- [Exercise]: Starting with the line that includes "Task: Open the Polski language selector", write out every remaining line of the records below exactly as it appears, leaving out any images.

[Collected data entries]
┌────────

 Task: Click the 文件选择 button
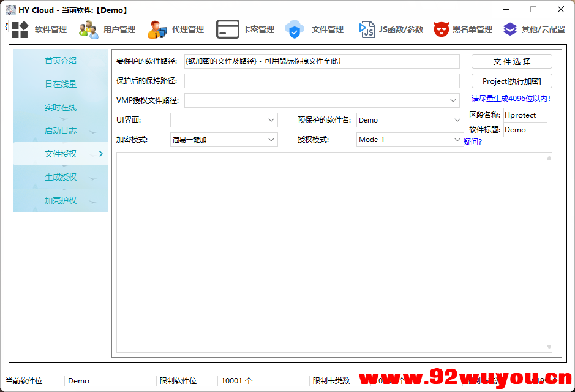pos(511,61)
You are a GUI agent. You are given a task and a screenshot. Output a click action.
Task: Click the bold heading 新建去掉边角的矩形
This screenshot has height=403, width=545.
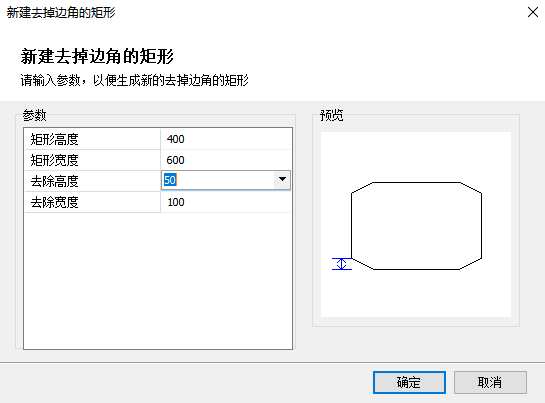pyautogui.click(x=97, y=56)
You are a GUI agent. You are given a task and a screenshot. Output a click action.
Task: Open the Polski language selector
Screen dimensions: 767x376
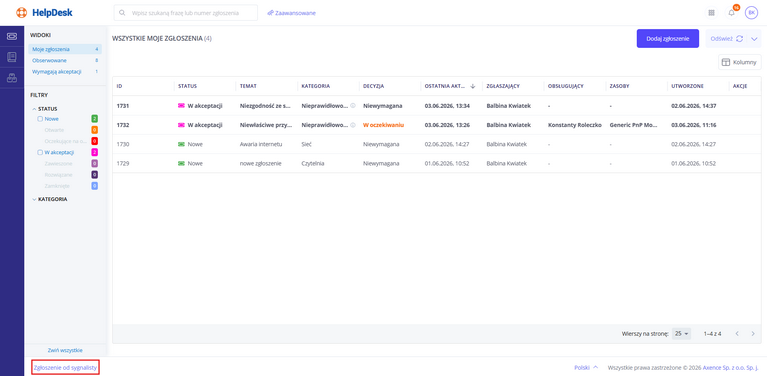tap(586, 367)
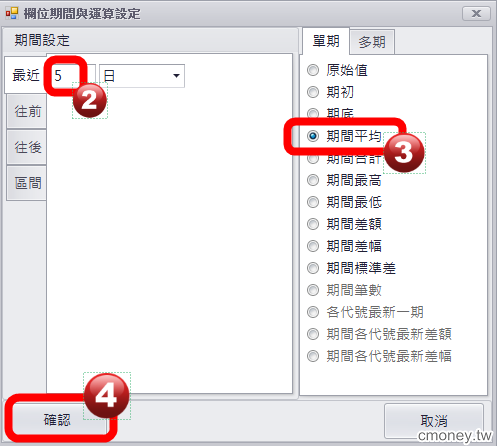Image resolution: width=498 pixels, height=446 pixels.
Task: Open the 往後 side tab
Action: pyautogui.click(x=27, y=147)
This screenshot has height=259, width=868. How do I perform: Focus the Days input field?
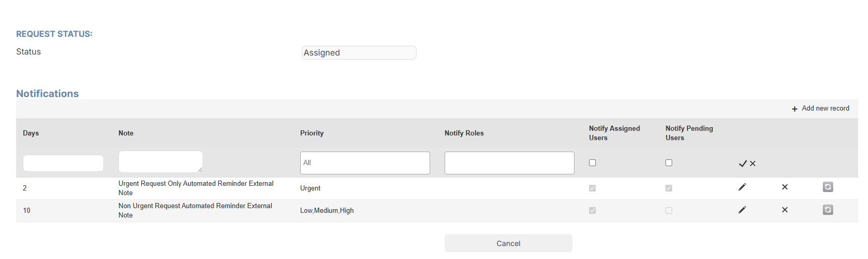[x=63, y=163]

└────────

- [Task response]:
Task: Open the Polski language selector
Screen dimensions: 767x376
tap(586, 367)
Image resolution: width=498 pixels, height=446 pixels.
Task: Open the 往後 side tab
Action: pyautogui.click(x=27, y=147)
This screenshot has height=259, width=868. How do I perform: Focus the Days input field?
[x=63, y=163]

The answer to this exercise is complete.